Digitalizing Soccer: Two New Technologies Changing the Pitch

July 18, 2019

If you couldn’t tell from our 2018 Men’s World Cup soccer blog, Sealevel Systems employees love a good opportunity to watch the beautiful game. What you may not know is that we’ve kept up on technology making waves in the sport. This year, two digital technologies have stood out: player monitors and VAR.

Monitoring Soccer Players on the Field

In the last few years, medical IoT has moved from experimental health to standard for many patients with cardiovascular and diabetes concerns. It has become a baseline tool in descriptive healthcare, such as vitals testing and monitoring for athletes. Training facilities around the world in many sports rely on FHE skin patches, watches and other biometric data collecting devices to optimize every single facet of an individual’s performance.

The US Women’s team showed up, rather subtly, in their medical IoT devices during the world cup. These monitoring tools come from STATSports. “Worn in a vest and positioned between the shoulder blades, the APEX Athlete Monitoring devices quantify physical performance including physical load and movement during training and matches for athletes,” explains the company. Using sensors, these vests measure speed, distance, heart rate, and even accel- and deceleration.
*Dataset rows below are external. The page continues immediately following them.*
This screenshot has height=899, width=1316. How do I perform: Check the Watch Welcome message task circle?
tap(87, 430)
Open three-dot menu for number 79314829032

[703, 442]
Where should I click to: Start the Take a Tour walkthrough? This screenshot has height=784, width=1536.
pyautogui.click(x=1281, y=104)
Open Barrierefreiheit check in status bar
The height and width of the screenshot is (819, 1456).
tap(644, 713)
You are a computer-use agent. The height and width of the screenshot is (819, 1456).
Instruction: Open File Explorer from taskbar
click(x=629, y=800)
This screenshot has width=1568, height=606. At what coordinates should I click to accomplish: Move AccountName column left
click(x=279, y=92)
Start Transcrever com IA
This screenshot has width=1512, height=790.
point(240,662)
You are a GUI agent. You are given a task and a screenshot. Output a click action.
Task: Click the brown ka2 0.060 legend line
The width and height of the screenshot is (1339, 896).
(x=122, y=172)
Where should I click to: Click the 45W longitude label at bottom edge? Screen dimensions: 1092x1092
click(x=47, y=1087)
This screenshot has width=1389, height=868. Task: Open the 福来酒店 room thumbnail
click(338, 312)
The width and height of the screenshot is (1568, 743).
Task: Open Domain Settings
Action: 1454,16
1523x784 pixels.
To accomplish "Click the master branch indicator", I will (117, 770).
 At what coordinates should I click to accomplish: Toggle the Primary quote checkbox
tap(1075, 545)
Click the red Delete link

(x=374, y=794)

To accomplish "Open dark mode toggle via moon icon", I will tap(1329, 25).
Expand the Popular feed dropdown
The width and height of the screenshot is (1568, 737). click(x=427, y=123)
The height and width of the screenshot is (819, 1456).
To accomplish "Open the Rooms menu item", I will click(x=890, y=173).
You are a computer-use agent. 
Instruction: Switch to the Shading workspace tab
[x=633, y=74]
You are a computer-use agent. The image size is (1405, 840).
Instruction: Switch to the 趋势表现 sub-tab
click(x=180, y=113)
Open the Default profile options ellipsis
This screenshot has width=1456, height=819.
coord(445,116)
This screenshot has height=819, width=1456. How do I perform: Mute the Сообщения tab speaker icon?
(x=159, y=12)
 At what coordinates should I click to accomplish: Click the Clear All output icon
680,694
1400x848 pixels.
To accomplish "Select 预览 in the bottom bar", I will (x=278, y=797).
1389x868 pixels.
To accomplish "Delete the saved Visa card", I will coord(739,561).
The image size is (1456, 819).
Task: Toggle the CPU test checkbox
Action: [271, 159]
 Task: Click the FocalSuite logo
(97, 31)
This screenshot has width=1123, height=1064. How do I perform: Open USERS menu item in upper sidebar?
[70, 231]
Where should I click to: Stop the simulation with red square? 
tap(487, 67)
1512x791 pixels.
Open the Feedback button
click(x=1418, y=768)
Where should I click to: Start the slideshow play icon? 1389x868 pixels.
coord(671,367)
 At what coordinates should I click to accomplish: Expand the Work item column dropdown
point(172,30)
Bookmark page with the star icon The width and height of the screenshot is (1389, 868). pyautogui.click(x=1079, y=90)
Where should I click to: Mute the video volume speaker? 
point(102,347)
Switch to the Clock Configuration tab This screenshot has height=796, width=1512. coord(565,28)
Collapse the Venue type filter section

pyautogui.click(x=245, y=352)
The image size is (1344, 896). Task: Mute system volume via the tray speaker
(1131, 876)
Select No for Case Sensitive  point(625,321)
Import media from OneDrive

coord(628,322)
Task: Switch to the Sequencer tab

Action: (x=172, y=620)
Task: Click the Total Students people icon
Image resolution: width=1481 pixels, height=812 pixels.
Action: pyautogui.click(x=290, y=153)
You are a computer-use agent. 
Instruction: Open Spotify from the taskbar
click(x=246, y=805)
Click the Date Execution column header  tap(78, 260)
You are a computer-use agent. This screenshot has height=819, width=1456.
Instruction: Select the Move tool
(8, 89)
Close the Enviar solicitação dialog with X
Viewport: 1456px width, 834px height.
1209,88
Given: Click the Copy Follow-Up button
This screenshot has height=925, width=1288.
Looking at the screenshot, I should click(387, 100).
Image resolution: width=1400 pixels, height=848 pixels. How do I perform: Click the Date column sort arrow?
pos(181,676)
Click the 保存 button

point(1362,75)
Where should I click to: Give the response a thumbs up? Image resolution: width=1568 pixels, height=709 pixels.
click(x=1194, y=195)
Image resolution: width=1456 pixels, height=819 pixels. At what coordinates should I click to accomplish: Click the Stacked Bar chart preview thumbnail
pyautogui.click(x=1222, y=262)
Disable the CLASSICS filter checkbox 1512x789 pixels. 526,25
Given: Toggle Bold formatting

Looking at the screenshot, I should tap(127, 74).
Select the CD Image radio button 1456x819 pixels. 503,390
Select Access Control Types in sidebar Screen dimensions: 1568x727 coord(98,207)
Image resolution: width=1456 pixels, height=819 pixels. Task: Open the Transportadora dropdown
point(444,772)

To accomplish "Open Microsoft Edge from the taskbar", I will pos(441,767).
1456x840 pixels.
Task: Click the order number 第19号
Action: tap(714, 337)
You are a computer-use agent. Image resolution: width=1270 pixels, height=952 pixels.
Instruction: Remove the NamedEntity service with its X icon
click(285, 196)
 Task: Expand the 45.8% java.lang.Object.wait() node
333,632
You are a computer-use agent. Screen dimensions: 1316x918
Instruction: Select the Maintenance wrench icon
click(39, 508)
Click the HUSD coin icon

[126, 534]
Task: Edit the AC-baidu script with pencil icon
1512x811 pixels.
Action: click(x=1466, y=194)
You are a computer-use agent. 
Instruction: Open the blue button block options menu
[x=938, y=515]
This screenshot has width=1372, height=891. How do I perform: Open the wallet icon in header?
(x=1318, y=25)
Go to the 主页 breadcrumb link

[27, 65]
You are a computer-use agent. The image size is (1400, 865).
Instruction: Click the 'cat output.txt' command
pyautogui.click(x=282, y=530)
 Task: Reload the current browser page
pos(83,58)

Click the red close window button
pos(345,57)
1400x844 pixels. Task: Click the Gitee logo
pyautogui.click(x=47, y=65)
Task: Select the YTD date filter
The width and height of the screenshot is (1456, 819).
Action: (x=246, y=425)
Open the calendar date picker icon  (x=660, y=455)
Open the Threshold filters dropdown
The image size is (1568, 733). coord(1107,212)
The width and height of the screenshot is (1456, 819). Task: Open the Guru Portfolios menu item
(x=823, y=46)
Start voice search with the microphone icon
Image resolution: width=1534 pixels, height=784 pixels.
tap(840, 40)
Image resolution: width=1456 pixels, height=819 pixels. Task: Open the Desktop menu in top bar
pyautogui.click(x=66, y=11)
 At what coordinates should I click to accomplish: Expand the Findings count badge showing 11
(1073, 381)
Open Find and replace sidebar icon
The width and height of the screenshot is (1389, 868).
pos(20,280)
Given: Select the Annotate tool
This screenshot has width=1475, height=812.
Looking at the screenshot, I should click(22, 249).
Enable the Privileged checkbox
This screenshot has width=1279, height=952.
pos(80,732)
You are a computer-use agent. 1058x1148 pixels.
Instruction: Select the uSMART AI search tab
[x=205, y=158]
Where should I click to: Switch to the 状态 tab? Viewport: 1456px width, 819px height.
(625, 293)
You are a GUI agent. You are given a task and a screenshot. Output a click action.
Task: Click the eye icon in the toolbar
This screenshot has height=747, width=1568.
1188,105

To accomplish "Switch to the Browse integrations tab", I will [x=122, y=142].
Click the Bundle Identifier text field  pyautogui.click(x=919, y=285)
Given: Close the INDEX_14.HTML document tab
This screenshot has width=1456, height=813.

All data collected by these devices gets analyzed by specialized sports software designed to identify peak environment, physical condition and even positions on a field for the players. The information also goes toward determining diets, practice drills and other conditioning regimens. These historical records can be used to understand player feedback about their performance or predict if an injury may be coming up, preventing poor management. Apart from player performance, these devices can be incorporated with other high-tech healthcare systems that rely on Big Data and IoT networking to monitor each player’s physical condition such as heart health or hormone levels.

VAR: The New Ref in Town

Short for “video assistant referees,” this is an accountability refereeing system developed for soccer. It was a byproduct of the “Dutch Refereeing 2.0” project in 2012, which developed goal-line technology. This latter tool instantly alerts the ref when the ball completely crosses the goal line, ensuring that goals are accurately counted. The 2.0 initiative came from a concern by sport leadership, especially Lukas Brud of International Football Association. At the time, he said, “With all the 4G and Wi-Fi in stadia today, the ref is the only person who can’t see exactly what is happening and he’s actually the only one who should.”

The new 2.0 electronic process accomplishes its evaluation with different methods. One involves magnetic fields and incorporating a chip into the ball, the latter of which signals to a software receiver when it crosses into the fields. This software then sends a notification to the ref’s watch. There is also a camera system, which uses seven cameras to identify the ball’s location. Merging the photos, the software analyzes the ball’s placement and notifies the ref of the score.

The widely heralded success of goal-line sensing technology prompted the development of VAR. FIFA implemented VAR in the 2018 and 2019 Men’s and Women’s World Cups. Besides the on-field ref, assisted by two line-referees, VAR adds a team of three referees removed from the field by thousands of kilometers. They sit in a digital center with access to multiple video angles of play, watching the game.

In this control room, they watch the game in real-time with interactive touch screens that allow them to zoom in, zoom out, play in either direction, pause and/or select to view all the different angles. In some cases, these referees will call for review after specific instances of concern. However, their assistance can also be requested if a coach or player wishes to challenge the ref’s call. The primary occasions that prompt VAR are goals, penalty decisions and direct red card incidents. Sometimes it is used in yellow card situations, although rarely, and has been helpful when refs mistakenly send off the wrong player.

This control room and review technology requires some of the most advanced computing systems. The variety of inputs from the various video and camera streams, the output onto high-resolution screens, the incorporated communications line between the room and the on-field ref and the immense broadband required to support all these functions means these VAR systems are equipped with cutting edge technology. One of the most essential facets of the set-up is the networking capability. The referees must watch without lag or delay, or else it creates delay on-field when they call for review. Every second taken from regulation time must be played at the end of each half, when players are exhausted.

VAR for the US Women’s World Cup Win

Players, coaches and referees criticized VAR during the Women’s World Cup. Due to the high cost of the equipment, it only gets used at the highest levels of competition. When introduced for the first time, as it was at the Women’s 2019 World Cup, VAR can feel intrusive and wasteful of energy. However, in several instances, it let the US Women’s team recover: receiving free kicks by calling fouls and saving them from opposing scores by calling offsides.